--- SOURCE RECORDS ---
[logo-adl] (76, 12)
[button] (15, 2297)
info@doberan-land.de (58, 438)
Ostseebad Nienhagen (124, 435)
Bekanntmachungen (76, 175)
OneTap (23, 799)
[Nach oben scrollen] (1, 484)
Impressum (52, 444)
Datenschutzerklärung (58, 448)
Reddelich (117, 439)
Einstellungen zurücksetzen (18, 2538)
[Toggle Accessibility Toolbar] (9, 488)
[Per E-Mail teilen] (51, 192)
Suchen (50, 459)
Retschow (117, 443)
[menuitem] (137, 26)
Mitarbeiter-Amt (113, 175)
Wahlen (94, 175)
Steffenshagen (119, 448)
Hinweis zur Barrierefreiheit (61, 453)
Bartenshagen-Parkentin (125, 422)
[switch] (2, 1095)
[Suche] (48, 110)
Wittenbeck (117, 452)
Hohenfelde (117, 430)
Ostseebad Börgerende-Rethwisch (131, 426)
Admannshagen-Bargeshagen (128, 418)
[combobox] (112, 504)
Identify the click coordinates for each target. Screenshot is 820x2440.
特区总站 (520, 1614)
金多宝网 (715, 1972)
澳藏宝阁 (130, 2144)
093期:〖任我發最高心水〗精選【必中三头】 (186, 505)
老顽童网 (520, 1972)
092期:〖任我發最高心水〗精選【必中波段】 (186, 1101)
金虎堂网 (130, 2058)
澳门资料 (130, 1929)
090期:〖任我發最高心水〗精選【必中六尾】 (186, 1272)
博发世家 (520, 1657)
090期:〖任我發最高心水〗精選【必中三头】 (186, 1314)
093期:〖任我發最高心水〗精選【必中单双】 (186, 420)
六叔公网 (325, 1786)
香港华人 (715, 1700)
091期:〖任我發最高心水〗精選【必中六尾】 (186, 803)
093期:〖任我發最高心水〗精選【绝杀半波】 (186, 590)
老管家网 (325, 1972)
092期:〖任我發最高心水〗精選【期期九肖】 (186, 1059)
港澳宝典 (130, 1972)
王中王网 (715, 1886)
---
-- ACTIVITY --
Pick out every line above that contains the word "必中六尾" and copy it.

-- OUTPUT OF THE TASK --
090期:〖任我發最高心水〗精選【必中六尾】 (186, 1272)
091期:〖任我發最高心水〗精選【必中六尾】 (186, 803)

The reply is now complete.